Your answer must be every line below, repeated exactly.

[Opening DATA PROVIDED section]

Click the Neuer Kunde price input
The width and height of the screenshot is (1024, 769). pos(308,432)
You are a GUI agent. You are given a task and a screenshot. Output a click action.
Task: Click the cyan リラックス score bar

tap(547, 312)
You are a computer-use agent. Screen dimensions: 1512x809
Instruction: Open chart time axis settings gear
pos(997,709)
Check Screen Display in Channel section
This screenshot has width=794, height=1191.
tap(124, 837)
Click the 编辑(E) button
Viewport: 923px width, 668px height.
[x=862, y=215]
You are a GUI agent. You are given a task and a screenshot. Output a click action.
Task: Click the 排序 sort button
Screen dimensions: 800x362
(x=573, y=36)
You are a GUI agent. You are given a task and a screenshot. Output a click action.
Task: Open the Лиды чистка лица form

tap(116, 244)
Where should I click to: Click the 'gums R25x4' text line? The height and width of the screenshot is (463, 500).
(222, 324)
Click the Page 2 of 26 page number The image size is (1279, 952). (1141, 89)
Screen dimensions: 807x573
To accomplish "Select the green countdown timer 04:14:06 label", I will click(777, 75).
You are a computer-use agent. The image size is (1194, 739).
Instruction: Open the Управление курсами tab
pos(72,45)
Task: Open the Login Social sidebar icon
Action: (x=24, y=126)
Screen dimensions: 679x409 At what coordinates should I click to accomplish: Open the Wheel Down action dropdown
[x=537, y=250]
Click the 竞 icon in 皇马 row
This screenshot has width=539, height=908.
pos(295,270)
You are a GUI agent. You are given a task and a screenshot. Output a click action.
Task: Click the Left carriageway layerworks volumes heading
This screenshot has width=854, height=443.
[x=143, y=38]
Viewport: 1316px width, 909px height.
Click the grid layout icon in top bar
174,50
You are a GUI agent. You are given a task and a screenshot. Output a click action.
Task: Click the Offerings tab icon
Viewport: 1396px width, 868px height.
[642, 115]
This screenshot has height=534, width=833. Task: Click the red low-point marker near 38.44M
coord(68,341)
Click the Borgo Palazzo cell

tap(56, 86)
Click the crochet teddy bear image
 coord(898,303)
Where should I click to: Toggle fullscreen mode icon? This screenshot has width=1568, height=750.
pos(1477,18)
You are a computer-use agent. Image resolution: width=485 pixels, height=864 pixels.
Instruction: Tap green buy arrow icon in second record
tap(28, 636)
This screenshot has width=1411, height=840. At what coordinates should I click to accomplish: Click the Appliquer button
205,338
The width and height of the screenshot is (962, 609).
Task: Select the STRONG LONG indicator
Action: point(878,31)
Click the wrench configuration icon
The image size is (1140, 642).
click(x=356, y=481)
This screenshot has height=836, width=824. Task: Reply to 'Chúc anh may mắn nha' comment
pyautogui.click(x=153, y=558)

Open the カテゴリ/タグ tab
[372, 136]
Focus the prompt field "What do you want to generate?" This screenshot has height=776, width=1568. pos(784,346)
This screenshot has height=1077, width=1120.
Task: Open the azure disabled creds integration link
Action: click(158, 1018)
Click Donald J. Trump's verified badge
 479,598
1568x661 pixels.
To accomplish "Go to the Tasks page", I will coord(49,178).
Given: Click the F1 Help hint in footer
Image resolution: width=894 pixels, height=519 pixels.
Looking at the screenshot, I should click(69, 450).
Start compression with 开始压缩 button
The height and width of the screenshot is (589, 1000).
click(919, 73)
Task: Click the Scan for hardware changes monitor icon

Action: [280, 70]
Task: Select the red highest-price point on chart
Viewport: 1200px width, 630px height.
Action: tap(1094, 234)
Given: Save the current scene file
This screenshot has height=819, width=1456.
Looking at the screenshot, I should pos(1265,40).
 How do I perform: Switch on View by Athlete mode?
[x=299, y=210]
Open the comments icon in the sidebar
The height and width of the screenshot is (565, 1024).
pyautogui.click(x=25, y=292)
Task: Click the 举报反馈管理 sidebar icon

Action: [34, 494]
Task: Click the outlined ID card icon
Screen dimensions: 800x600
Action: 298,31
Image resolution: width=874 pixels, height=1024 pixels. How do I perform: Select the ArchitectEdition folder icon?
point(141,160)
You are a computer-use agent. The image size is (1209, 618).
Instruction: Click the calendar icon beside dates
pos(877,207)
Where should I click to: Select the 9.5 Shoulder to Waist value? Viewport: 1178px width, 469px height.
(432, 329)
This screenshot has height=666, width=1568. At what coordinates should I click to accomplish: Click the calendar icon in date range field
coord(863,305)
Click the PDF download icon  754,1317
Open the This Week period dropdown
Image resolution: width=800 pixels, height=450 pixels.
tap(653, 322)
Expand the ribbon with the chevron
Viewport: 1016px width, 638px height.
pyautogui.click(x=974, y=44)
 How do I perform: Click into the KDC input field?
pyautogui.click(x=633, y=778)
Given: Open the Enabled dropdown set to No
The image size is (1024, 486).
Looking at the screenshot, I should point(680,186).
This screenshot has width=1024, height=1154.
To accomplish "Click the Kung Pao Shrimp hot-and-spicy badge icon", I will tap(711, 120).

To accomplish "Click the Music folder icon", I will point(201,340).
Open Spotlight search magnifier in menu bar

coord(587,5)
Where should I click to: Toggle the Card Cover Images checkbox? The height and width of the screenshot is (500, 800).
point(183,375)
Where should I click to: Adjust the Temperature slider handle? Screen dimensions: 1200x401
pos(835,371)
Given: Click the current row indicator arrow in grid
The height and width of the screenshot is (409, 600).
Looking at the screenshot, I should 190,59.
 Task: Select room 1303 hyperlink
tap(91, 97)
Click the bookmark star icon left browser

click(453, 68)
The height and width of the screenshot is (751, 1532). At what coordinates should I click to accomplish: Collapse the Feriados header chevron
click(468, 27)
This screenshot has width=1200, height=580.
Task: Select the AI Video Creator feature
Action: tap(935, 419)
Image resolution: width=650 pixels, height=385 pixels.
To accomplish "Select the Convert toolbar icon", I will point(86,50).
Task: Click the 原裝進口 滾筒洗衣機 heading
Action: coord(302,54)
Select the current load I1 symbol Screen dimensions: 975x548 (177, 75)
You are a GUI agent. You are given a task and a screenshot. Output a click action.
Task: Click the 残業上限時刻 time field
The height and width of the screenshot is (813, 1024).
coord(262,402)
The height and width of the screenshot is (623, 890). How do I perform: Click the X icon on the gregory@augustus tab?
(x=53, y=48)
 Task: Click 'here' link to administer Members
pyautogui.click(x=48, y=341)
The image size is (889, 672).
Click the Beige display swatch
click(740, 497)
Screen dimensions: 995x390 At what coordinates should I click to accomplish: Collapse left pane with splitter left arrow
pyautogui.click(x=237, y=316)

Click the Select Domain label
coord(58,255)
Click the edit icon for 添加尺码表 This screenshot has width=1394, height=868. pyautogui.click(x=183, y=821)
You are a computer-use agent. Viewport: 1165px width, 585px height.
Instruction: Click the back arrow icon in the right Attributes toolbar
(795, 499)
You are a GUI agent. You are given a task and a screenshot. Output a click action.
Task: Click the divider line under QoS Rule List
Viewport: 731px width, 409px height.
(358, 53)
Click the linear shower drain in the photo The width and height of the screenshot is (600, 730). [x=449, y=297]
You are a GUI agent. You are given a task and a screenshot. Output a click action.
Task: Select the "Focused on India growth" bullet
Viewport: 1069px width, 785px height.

[Closing DATA PROVIDED section]

**EXERCISE RESULT**
Click the Neuer Kunde price input
The width and height of the screenshot is (1024, 769). pos(308,432)
You are a GUI agent. You are given a task and a screenshot. Output a click action.
Task: Click the cyan リラックス score bar

tap(547, 312)
You are a computer-use agent. Screen dimensions: 1512x809
Instruction: Open chart time axis settings gear
pos(997,709)
Check Screen Display in Channel section
This screenshot has width=794, height=1191.
tap(124, 837)
Click the 编辑(E) button
Viewport: 923px width, 668px height.
[x=862, y=215]
You are a GUI agent. You are given a task and a screenshot. Output a click action.
Task: Click the 排序 sort button
Screen dimensions: 800x362
(x=573, y=36)
You are a GUI agent. You are given a task and a screenshot. Output a click action.
Task: Open the Лиды чистка лица form

tap(116, 244)
Where should I click to: Click the 'gums R25x4' text line? The height and width of the screenshot is (463, 500).
(222, 324)
Click the Page 2 of 26 page number The image size is (1279, 952). (1141, 89)
Screen dimensions: 807x573
To accomplish "Select the green countdown timer 04:14:06 label", I will click(777, 75).
You are a computer-use agent. The image size is (1194, 739).
Instruction: Open the Управление курсами tab
pos(72,45)
Task: Open the Login Social sidebar icon
Action: (x=24, y=126)
Screen dimensions: 679x409 At what coordinates should I click to accomplish: Open the Wheel Down action dropdown
[x=537, y=250]
Click the 竞 icon in 皇马 row
This screenshot has width=539, height=908.
pos(295,270)
You are a GUI agent. You are given a task and a screenshot. Output a click action.
Task: Click the Left carriageway layerworks volumes heading
This screenshot has width=854, height=443.
[x=143, y=38]
Viewport: 1316px width, 909px height.
Click the grid layout icon in top bar
174,50
You are a GUI agent. You are given a task and a screenshot. Output a click action.
Task: Click the Offerings tab icon
Viewport: 1396px width, 868px height.
[642, 115]
This screenshot has height=534, width=833. Task: Click the red low-point marker near 38.44M
coord(68,341)
Click the Borgo Palazzo cell

tap(56, 86)
Click the crochet teddy bear image
 coord(898,303)
Where should I click to: Toggle fullscreen mode icon? This screenshot has width=1568, height=750.
pos(1477,18)
You are a computer-use agent. Image resolution: width=485 pixels, height=864 pixels.
Instruction: Tap green buy arrow icon in second record
tap(28, 636)
This screenshot has width=1411, height=840. At what coordinates should I click to accomplish: Click the Appliquer button
205,338
The width and height of the screenshot is (962, 609).
Task: Select the STRONG LONG indicator
Action: point(878,31)
Click the wrench configuration icon
The image size is (1140, 642).
click(x=356, y=481)
This screenshot has height=836, width=824. Task: Reply to 'Chúc anh may mắn nha' comment
pyautogui.click(x=153, y=558)

Open the カテゴリ/タグ tab
[372, 136]
Focus the prompt field "What do you want to generate?" This screenshot has height=776, width=1568. pos(784,346)
This screenshot has height=1077, width=1120.
Task: Open the azure disabled creds integration link
Action: click(158, 1018)
Click Donald J. Trump's verified badge
 479,598
1568x661 pixels.
To accomplish "Go to the Tasks page", I will coord(49,178).
Given: Click the F1 Help hint in footer
Image resolution: width=894 pixels, height=519 pixels.
Looking at the screenshot, I should click(69, 450).
Start compression with 开始压缩 button
The height and width of the screenshot is (589, 1000).
click(919, 73)
Task: Click the Scan for hardware changes monitor icon

Action: [280, 70]
Task: Select the red highest-price point on chart
Viewport: 1200px width, 630px height.
Action: tap(1094, 234)
Given: Save the current scene file
This screenshot has height=819, width=1456.
Looking at the screenshot, I should pos(1265,40).
 How do I perform: Switch on View by Athlete mode?
[x=299, y=210]
Open the comments icon in the sidebar
The height and width of the screenshot is (565, 1024).
pyautogui.click(x=25, y=292)
Task: Click the 举报反馈管理 sidebar icon

Action: [34, 494]
Task: Click the outlined ID card icon
Screen dimensions: 800x600
Action: 298,31
Image resolution: width=874 pixels, height=1024 pixels. How do I perform: Select the ArchitectEdition folder icon?
point(141,160)
You are a computer-use agent. The image size is (1209, 618).
Instruction: Click the calendar icon beside dates
pos(877,207)
Where should I click to: Select the 9.5 Shoulder to Waist value? Viewport: 1178px width, 469px height.
(432, 329)
This screenshot has height=666, width=1568. At what coordinates should I click to accomplish: Click the calendar icon in date range field
coord(863,305)
Click the PDF download icon  754,1317
Open the This Week period dropdown
Image resolution: width=800 pixels, height=450 pixels.
tap(653, 322)
Expand the ribbon with the chevron
Viewport: 1016px width, 638px height.
pyautogui.click(x=974, y=44)
 How do I perform: Click into the KDC input field?
pyautogui.click(x=633, y=778)
Given: Open the Enabled dropdown set to No
The image size is (1024, 486).
Looking at the screenshot, I should point(680,186).
This screenshot has width=1024, height=1154.
To accomplish "Click the Kung Pao Shrimp hot-and-spicy badge icon", I will tap(711, 120).

To accomplish "Click the Music folder icon", I will point(201,340).
Open Spotlight search magnifier in menu bar

coord(587,5)
Where should I click to: Toggle the Card Cover Images checkbox? The height and width of the screenshot is (500, 800).
point(183,375)
Where should I click to: Adjust the Temperature slider handle? Screen dimensions: 1200x401
pos(835,371)
Given: Click the current row indicator arrow in grid
The height and width of the screenshot is (409, 600).
Looking at the screenshot, I should 190,59.
 Task: Select room 1303 hyperlink
tap(91, 97)
Click the bookmark star icon left browser

click(453, 68)
The height and width of the screenshot is (751, 1532). At what coordinates should I click to accomplish: Collapse the Feriados header chevron
click(468, 27)
This screenshot has width=1200, height=580.
Task: Select the AI Video Creator feature
Action: tap(935, 419)
Image resolution: width=650 pixels, height=385 pixels.
To accomplish "Select the Convert toolbar icon", I will point(86,50).
Task: Click the 原裝進口 滾筒洗衣機 heading
Action: coord(302,54)
Select the current load I1 symbol Screen dimensions: 975x548 (177, 75)
You are a GUI agent. You are given a task and a screenshot. Output a click action.
Task: Click the 残業上限時刻 time field
The height and width of the screenshot is (813, 1024).
coord(262,402)
The height and width of the screenshot is (623, 890). How do I perform: Click the X icon on the gregory@augustus tab?
(x=53, y=48)
 Task: Click 'here' link to administer Members
pyautogui.click(x=48, y=341)
The image size is (889, 672).
Click the Beige display swatch
click(740, 497)
Screen dimensions: 995x390 At what coordinates should I click to accomplish: Collapse left pane with splitter left arrow
pyautogui.click(x=237, y=316)

Click the Select Domain label
coord(58,255)
Click the edit icon for 添加尺码表 This screenshot has width=1394, height=868. pyautogui.click(x=183, y=821)
You are a computer-use agent. Viewport: 1165px width, 585px height.
Instruction: Click the back arrow icon in the right Attributes toolbar
(795, 499)
You are a GUI agent. You are given a task and a screenshot. Output a click action.
Task: Click the divider line under QoS Rule List
Viewport: 731px width, 409px height.
(358, 53)
Click the linear shower drain in the photo The width and height of the screenshot is (600, 730). [x=449, y=297]
You are a GUI agent. You are given a task and a screenshot. Output a click action.
Task: Select the "Focused on India growth" bullet
Viewport: 1069px width, 785px height.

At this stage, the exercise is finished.